My imaginitive way of packing up my room -
Loading my stuff outside my window to my
car that is parked right outside. Easy or
what! Oh and those are my breeches that
are still drying after washing them haha.
Yesterday I did a post on my reflections of Germany, the personal part of growing up. Today I want to write about the riding side of it, and try to explain just how much my eyes were opened to the real world of riding.
I have been training with Leonie for three years already, in short bursts for weeks at a time throughout the years. I thought I pretty much knew what it was about and just got a good kick up the bum every time I went back to ride. However, staying for a few months is a completelt different ball game.
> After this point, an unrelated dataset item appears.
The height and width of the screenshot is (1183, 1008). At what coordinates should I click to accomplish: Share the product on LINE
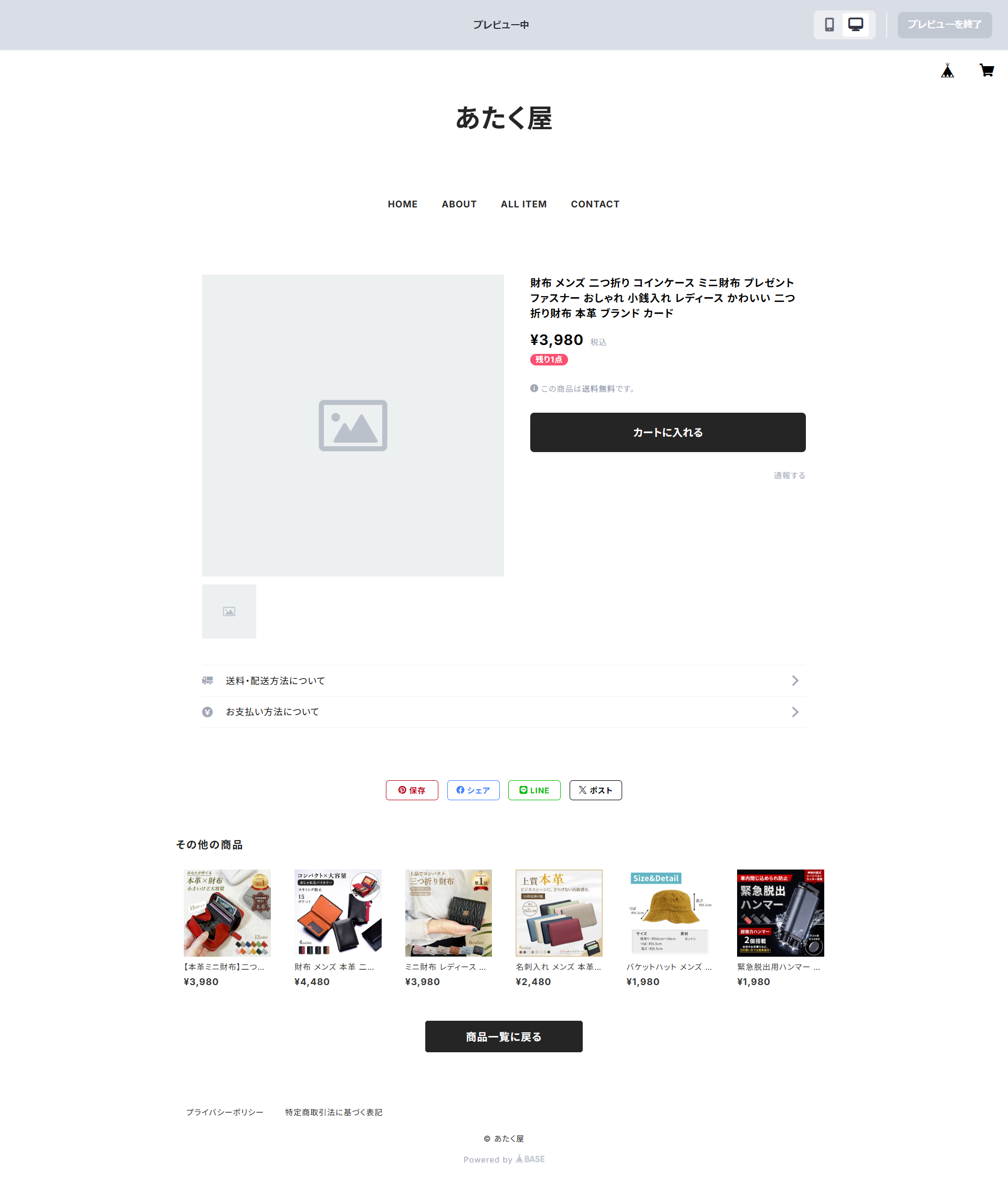(534, 790)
I have found a whole new world of riding I had no idea existed! It's like a door with a big sign on it saying "Months of German Training and Hard Work" has been opened, and I have found myself in a position where I really can't imagine going back to how I was riding before.
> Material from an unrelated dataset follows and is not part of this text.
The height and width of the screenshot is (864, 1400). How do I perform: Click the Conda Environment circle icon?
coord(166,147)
The only way I could gain Seb's respect back was to ride harder than I ever imagined. Constant half-halting, legs on, seat in, engaging, bending, making him through in the ribcage, getting his hocks underneath him - Gosh by the end of every session I was just drenched in sweat! But that's what the real sport is all about. This is real riding. Once I said to Leonie "I find it hard when he drops behind my leg, it's hard to get him out of that hole" and she screamed "OF COURSE IT'S HARD!!! Riding IS hard Casey! But you have to get through that and not just accept what he gives you" and then I thought oh, okay, good point there. Note to self: Riding is hard.
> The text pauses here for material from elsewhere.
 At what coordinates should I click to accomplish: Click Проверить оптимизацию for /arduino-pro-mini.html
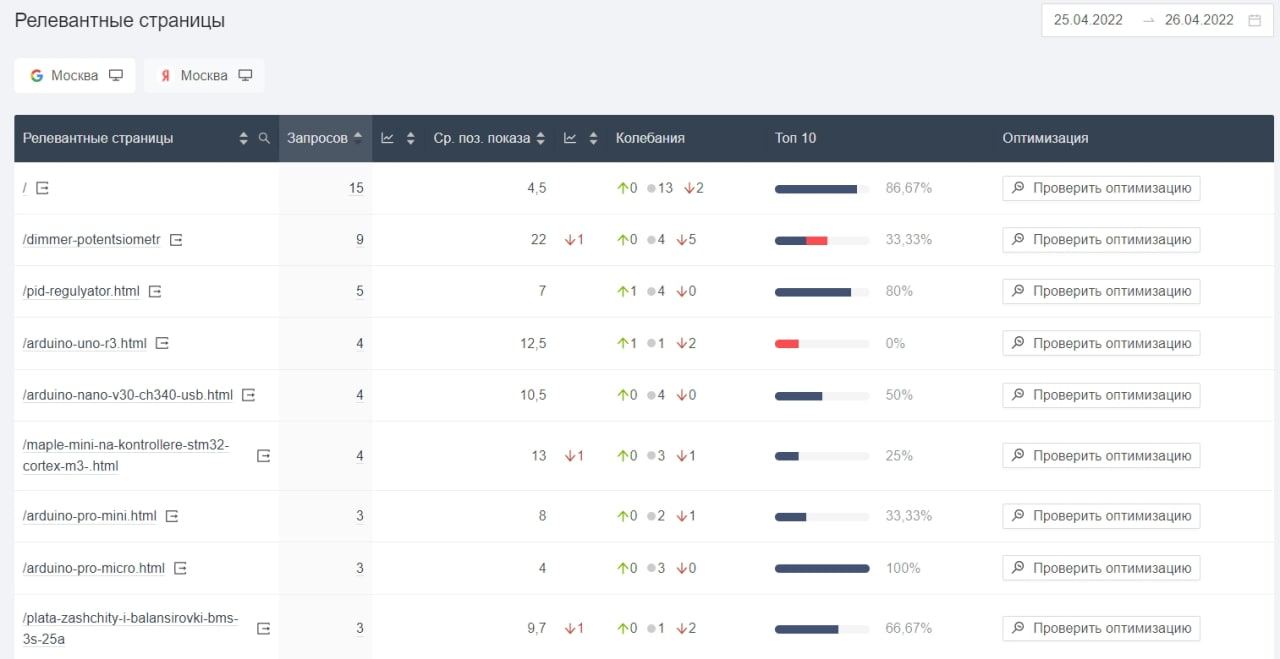coord(1101,516)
The first month was bloody hard that's for sure. There was doubt in all of us whether Seb would come to the party, and whether I would stay sane. I did, obviously, but Leonie had to do the good trainer thing and talk me through my personal problems, like my need for perfection and fear of failing. That is something that I had to get over, and I think I'm doing pretty well at it now :) To ride at this intensity and under this pressure, your mind has to be all there with you. Some days I would have had something bad happen to me in relationships or stressed about some kind of situation, and I rode like a complete numpty at first but then worked myself out of it. Leonie would see it and ask me what was up at the end, and once said "bloody hell good on you for riding that well when all of that is going on in your head". Because that's what I need to make happen, for my riding time to be the time when everything gets pushed out of my mind, and only the horse and task at hand in my head. It takes practice, but I'll get there.
And that's what it is all about - the suppleness through the body. I am constantly told to "work his back" or "work him behind" because every aid I apply must trigger a response behind the saddle first, and then the effect flows up into the bridle. The front end is only good and correct when the back end is working properly, so it has been good for my mind to do a complete turn-around into thinking of what's happening behind me first, and keeping a contact in front which allows the adjustments behind to flow through.